In 2017, I wasn’t anyone’s first-choice pick for Pitch Wars. I only got in because my mentor, Jen Vincent, was a secret mentor and had selected two mentees who hadn’t been chosen by other mentors. I have to admit that, at first, I was disappointed that my MG manuscript—a quiet #ownvoices story about a boy who wants to connect to his father and win a fishing contest—wasn’t one that attracted all the love-at-first-sight and attention that others seemed to.
But it didn’t really matter. What mattered was that I was about to embark on my most intense editing and revising experience ever.
My mentor took her job very seriously. I had never had anyone read my work so closely. Although I wasn’t new to writing (I had been working on a memoir for almost ten years), I was new to middle-grade fiction, and Jen gave me resources that probably other mentees already knew about (like beat sheets and Save the Cat). I had always been a seat-of-my-pants writer, so it was an important learning experience to methodically work through the beats of the narrative and look closely at goal, conflict, and motivation.
Besides helping me work through the craft of rewriting, Jen also was able to give feedback from a unique perspective since she is also Latinx. Because my book is about a multi-ethnic kid (Colombian and white) struggling with his identity and place in the world, I appreciated having a mentor who could bring some of her own experiences to her critiques. I realized that, as a writer of #ownvoices stories, it was—and is—important to have people in my court who are not only cheering on my manuscript but also the broader context of the story. So much of finding a mentor in Pitch Wars or any other venue is about the match between the mentee and the mentor.

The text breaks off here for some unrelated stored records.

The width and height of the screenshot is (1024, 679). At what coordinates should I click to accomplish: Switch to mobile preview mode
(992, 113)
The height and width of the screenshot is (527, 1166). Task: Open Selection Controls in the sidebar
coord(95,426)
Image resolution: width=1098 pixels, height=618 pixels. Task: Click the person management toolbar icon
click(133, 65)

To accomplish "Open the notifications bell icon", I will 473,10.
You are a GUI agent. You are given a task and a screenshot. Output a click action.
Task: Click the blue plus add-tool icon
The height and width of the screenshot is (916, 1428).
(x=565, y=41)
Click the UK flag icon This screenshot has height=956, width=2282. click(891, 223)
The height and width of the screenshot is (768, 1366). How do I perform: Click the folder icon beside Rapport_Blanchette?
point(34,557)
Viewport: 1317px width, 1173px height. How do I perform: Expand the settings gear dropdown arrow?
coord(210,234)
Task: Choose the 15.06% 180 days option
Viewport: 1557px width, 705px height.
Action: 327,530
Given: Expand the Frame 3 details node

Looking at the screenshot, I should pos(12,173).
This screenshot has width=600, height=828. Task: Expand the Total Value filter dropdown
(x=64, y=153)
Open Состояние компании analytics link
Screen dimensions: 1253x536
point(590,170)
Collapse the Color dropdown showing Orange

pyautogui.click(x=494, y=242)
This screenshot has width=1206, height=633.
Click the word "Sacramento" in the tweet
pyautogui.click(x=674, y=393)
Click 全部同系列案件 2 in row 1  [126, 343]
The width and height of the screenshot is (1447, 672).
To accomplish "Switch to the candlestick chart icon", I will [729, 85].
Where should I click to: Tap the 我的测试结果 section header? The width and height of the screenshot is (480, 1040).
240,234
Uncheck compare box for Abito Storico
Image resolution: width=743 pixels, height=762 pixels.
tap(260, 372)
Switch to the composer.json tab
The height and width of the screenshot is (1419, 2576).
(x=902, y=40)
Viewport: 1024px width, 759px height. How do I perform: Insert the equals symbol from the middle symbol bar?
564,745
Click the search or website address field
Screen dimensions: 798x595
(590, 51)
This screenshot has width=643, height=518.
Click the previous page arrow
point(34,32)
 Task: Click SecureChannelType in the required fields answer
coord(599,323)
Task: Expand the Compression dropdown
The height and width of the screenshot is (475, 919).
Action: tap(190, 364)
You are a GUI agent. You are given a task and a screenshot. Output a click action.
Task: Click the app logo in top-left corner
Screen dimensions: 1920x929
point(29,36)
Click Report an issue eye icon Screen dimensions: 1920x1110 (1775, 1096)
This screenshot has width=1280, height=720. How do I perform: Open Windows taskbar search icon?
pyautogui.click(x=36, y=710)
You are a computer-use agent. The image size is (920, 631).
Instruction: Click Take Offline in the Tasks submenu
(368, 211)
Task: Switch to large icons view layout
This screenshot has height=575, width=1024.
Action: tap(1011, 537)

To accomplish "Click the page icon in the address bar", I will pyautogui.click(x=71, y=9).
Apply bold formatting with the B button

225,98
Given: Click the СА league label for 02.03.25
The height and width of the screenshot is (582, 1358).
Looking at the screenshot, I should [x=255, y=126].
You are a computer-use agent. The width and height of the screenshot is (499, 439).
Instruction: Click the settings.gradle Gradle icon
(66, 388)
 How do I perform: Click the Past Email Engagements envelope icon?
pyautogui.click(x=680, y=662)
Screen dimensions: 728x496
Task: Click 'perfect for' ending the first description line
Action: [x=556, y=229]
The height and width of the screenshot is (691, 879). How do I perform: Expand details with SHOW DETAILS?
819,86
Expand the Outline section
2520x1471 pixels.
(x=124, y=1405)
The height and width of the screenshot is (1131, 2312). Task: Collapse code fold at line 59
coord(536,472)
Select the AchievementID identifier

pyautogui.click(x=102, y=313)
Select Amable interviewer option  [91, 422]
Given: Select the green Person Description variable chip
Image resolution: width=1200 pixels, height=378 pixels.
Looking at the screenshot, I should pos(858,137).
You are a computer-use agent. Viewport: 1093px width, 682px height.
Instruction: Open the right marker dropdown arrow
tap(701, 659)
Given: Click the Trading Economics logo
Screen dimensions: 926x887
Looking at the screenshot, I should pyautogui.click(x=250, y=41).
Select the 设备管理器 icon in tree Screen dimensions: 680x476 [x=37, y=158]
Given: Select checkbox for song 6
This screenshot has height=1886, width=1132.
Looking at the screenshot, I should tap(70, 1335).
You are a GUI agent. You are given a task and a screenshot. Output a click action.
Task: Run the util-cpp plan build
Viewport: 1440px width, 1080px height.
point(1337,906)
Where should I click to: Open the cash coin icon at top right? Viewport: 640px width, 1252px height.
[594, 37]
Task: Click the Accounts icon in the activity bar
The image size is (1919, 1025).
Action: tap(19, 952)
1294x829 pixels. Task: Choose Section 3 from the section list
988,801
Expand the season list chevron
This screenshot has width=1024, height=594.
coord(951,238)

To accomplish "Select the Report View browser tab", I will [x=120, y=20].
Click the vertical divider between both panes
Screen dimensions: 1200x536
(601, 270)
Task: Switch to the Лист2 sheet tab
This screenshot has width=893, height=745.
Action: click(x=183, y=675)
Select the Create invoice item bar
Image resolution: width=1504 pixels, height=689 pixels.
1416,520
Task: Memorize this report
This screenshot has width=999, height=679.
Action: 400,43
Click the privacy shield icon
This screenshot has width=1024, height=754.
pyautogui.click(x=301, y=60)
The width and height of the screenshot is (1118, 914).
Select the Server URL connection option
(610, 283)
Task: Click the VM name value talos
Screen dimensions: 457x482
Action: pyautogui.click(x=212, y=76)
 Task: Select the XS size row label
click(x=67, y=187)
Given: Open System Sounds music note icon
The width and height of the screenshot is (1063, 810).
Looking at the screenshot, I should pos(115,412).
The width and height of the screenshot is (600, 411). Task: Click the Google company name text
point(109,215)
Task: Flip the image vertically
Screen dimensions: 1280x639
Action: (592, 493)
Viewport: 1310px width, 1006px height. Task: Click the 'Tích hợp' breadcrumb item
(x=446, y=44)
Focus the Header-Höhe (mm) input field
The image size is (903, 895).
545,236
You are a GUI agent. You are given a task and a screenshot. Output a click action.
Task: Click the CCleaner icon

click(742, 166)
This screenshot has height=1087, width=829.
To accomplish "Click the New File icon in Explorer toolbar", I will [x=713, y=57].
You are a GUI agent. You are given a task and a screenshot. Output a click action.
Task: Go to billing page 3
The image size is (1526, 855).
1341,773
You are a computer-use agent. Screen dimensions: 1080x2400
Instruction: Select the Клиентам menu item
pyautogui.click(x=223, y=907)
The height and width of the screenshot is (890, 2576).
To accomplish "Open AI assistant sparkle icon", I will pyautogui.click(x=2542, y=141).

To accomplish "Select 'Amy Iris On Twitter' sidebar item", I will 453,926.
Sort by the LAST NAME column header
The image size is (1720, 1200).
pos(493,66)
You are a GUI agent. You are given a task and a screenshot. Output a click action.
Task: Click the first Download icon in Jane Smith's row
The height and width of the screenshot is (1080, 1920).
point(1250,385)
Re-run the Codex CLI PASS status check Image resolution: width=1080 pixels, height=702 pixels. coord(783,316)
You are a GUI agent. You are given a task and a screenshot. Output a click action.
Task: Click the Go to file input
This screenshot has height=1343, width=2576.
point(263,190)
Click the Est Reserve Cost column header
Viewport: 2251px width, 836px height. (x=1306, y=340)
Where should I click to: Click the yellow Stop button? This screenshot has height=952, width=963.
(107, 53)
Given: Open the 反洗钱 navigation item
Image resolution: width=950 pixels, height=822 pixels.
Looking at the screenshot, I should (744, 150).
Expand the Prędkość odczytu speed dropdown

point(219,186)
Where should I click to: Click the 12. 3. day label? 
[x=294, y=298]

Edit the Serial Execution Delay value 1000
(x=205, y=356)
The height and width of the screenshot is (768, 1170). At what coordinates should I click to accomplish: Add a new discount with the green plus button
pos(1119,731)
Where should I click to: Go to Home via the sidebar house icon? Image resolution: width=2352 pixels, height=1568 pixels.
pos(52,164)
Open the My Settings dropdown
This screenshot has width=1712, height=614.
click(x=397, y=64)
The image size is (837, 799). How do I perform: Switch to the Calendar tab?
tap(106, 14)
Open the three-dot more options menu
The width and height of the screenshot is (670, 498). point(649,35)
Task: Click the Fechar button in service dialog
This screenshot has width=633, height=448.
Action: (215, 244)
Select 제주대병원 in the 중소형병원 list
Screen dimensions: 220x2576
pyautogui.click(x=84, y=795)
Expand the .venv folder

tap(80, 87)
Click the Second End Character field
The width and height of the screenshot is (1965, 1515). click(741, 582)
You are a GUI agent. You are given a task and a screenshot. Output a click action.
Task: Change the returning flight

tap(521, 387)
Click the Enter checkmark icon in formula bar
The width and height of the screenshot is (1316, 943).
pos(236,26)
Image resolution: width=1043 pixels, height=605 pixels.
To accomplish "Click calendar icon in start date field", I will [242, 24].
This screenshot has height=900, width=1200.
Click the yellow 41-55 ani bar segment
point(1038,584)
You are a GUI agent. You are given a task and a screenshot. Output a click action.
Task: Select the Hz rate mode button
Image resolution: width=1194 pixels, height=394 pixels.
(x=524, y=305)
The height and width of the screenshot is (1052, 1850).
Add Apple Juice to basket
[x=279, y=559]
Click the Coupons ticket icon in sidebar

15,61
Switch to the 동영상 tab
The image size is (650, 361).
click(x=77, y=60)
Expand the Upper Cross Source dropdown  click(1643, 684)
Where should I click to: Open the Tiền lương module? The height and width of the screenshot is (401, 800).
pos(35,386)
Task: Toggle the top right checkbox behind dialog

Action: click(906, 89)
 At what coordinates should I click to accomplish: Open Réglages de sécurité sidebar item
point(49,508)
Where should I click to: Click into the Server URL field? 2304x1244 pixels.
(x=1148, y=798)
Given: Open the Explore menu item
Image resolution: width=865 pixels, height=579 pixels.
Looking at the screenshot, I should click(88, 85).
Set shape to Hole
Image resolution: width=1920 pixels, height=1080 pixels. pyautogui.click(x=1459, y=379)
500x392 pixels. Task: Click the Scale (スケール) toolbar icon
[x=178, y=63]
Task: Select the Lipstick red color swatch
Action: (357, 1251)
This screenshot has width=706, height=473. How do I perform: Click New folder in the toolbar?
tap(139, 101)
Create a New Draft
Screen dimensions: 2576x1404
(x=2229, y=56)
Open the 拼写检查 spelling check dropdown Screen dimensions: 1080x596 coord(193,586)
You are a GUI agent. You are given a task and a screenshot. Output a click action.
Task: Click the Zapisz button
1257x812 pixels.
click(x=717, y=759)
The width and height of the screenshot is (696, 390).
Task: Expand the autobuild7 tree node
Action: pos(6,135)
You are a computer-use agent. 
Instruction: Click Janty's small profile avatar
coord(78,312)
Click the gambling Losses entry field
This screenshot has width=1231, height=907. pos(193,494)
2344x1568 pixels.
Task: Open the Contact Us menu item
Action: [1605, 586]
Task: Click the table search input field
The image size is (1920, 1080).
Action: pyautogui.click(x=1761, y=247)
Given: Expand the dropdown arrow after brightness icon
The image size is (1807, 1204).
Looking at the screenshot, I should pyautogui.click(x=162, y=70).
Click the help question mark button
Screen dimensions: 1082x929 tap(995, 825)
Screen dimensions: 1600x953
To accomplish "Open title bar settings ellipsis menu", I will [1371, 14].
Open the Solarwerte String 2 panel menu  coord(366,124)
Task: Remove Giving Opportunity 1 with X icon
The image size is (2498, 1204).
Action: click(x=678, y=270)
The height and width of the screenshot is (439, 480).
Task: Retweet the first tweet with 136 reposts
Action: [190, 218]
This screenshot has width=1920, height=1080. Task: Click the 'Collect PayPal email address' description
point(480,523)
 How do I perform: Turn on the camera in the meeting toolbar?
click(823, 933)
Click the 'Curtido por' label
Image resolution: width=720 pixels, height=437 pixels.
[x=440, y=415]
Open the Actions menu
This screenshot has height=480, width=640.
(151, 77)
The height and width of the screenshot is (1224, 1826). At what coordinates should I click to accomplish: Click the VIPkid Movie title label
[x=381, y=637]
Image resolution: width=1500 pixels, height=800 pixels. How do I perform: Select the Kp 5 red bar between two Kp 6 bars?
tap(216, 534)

After two full revisions of the manuscript and dozens of revisions on the first page and the pitch, I was a nervous wreck by the time the showcase came around. But I knew that, with Jen’s help, I had brought the pages and pitch as far as I could and knowing that helped to settle my nerves somewhat. On the day of the showcase, I watched agents fall in love with other pitches, and I masochistically kept track of how many requests other manuscripts were getting. Then a few started trickling in for mine, but I already knew, I think, that my book wouldn’t be a first pick for agents anymore than it was in the mentor round. And I also knew, at some level, that this business isn’t always about being the shiniest or the most popular. A writing career is a long game. It’s about working hard and finding readers—whether they’re kids or mentors, agents or editors—that connect with your words.
In the end, I had a few requests for full manuscripts, but the wait to hear back seemed interminable. While I was waiting, I continued to tweak and edit the book, knowing that if Jen and I could spend a month on the first page, I probably had a lot more work I could do. Then, many months later, I was approached by an editor at a university press who wanted to publish my memoir. When I told the editor that I also had a middle-grade novel, he jumped at that, too. Armed with that good news, I was able to go back to the agents who still had my manuscript from the Pitch Wars showcase. And that’s how I ended up with my agent, the fabulous Thao Le of Sandra Dijkstra Literary Agency.
When I started Pitch Wars, I would have thought that the story ended there—with that one happy ending of signing with an agent. But finding an agent is only one step along the way. No more or less important than finishing a manuscript, editing and revising a fifth or sixth or twentieth draft, finding trustworthy critique partners, applying for opportunities like Pitch Wars, submitting work, querying agents, and even starting new projects.
Now, three years later, my book—the manuscript I pitched for Pitch Wars—is being published with a major publisher. And I couldn’t have done it without countless revisions, being open to critique and learning, and having great people on my side. You just have to keep going—even if you’re not someone’s first pick.
Anika Fajardo was born in Colombia and raised in Minnesota. She wrote a book about that experience, Magical Realism for Non-Believers: A Memoir of Finding Family, which was a finalist for the Bakeless Literary Prize and the 2020 Minnesota Book Awards. She teaches in Augsburg University’s low-residency MFA program and also creates and designs websites for writers, artists, and other creatives. She lives with her family in the very literary city of Minneapolis. What If a Fish is her first middle-grade novel.